● WHAT IS BEING ASKED
Your answer must consist of exactly the lines below, starting with the line with "You are a computer-use agent. This" and going on through the line with "Screen dimensions: 768x386", and nothing else.

(Saved data entries)
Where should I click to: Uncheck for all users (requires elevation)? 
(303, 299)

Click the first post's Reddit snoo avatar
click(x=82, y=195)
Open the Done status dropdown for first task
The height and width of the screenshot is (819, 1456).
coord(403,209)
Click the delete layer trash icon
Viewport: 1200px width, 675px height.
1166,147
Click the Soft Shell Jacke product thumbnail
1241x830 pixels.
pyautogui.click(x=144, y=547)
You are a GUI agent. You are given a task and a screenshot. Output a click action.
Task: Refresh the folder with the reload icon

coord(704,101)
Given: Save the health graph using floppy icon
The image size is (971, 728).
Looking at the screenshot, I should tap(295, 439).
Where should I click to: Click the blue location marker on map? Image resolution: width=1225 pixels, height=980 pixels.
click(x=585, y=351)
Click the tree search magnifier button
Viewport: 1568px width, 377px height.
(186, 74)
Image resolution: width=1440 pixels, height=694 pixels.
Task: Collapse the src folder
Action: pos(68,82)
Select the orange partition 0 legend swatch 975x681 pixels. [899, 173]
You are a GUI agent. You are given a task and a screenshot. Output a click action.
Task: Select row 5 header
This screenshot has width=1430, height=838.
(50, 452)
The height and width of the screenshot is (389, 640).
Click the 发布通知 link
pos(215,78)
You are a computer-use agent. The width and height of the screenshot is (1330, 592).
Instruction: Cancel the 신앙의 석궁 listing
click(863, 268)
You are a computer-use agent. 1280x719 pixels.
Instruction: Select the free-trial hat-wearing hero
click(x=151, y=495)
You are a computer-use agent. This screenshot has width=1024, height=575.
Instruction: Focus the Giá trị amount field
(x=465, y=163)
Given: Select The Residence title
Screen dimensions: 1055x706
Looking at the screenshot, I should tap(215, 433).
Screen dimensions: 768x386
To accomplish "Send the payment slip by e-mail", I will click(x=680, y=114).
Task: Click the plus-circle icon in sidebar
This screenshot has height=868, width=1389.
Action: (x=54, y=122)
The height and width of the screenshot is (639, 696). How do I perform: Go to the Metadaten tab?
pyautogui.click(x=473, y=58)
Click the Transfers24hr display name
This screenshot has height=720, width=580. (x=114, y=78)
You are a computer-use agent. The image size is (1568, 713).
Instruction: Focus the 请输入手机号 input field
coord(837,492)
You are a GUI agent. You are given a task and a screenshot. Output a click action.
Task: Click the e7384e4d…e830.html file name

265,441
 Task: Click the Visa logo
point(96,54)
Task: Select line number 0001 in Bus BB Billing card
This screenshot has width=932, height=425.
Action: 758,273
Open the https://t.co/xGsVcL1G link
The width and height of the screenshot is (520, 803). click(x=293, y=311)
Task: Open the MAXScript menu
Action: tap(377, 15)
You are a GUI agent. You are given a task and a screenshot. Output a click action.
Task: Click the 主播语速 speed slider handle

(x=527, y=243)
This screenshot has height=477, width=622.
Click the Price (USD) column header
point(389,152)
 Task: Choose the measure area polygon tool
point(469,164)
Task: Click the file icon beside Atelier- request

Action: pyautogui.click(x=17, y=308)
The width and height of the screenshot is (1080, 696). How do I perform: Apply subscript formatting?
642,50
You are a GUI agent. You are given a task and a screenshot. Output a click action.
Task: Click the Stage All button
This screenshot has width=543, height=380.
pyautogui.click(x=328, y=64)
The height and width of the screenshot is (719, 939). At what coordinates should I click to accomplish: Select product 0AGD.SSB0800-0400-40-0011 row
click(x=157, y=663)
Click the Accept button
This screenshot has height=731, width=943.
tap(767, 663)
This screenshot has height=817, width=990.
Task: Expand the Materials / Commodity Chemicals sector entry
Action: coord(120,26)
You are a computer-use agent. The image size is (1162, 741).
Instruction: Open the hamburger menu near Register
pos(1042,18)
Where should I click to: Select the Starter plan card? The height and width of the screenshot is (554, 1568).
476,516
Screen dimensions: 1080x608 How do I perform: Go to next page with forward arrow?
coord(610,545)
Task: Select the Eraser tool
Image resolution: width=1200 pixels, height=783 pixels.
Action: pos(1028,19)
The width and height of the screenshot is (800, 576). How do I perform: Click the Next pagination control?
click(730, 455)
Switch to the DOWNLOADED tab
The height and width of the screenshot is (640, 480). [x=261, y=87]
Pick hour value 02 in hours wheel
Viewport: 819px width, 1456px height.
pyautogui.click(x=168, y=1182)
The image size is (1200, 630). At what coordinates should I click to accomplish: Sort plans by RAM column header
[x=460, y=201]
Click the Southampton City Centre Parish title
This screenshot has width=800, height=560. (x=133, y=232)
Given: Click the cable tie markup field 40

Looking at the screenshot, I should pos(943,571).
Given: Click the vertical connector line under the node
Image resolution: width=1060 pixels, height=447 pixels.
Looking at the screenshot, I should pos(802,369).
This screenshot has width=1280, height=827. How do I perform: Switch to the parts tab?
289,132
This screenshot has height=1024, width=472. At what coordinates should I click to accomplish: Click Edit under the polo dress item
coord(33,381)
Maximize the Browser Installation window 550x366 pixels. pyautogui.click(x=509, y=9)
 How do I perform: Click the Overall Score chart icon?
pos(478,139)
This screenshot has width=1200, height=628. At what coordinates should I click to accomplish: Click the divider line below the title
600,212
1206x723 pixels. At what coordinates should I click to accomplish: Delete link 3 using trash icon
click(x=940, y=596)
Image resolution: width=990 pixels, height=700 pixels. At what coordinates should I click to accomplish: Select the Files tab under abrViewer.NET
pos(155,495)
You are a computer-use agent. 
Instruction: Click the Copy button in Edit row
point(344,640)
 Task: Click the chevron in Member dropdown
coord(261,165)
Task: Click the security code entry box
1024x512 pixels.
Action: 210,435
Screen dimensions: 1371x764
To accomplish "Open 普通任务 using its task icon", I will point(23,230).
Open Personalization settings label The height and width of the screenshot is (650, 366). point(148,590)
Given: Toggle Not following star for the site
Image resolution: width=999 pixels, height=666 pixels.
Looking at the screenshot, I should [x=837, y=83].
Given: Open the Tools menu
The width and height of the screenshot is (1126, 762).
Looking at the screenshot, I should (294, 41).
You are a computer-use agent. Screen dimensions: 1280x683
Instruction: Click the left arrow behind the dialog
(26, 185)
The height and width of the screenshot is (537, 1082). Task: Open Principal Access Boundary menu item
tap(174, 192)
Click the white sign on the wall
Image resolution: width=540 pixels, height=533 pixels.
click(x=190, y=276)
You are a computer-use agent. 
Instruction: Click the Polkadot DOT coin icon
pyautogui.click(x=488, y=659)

● THE ANSWER
You are a computer-use agent. This screenshot has width=1024, height=575.
Instruction: Focus the Giá trị amount field
(x=465, y=163)
Given: Select The Residence title
Screen dimensions: 1055x706
Looking at the screenshot, I should tap(215, 433).
Screen dimensions: 768x386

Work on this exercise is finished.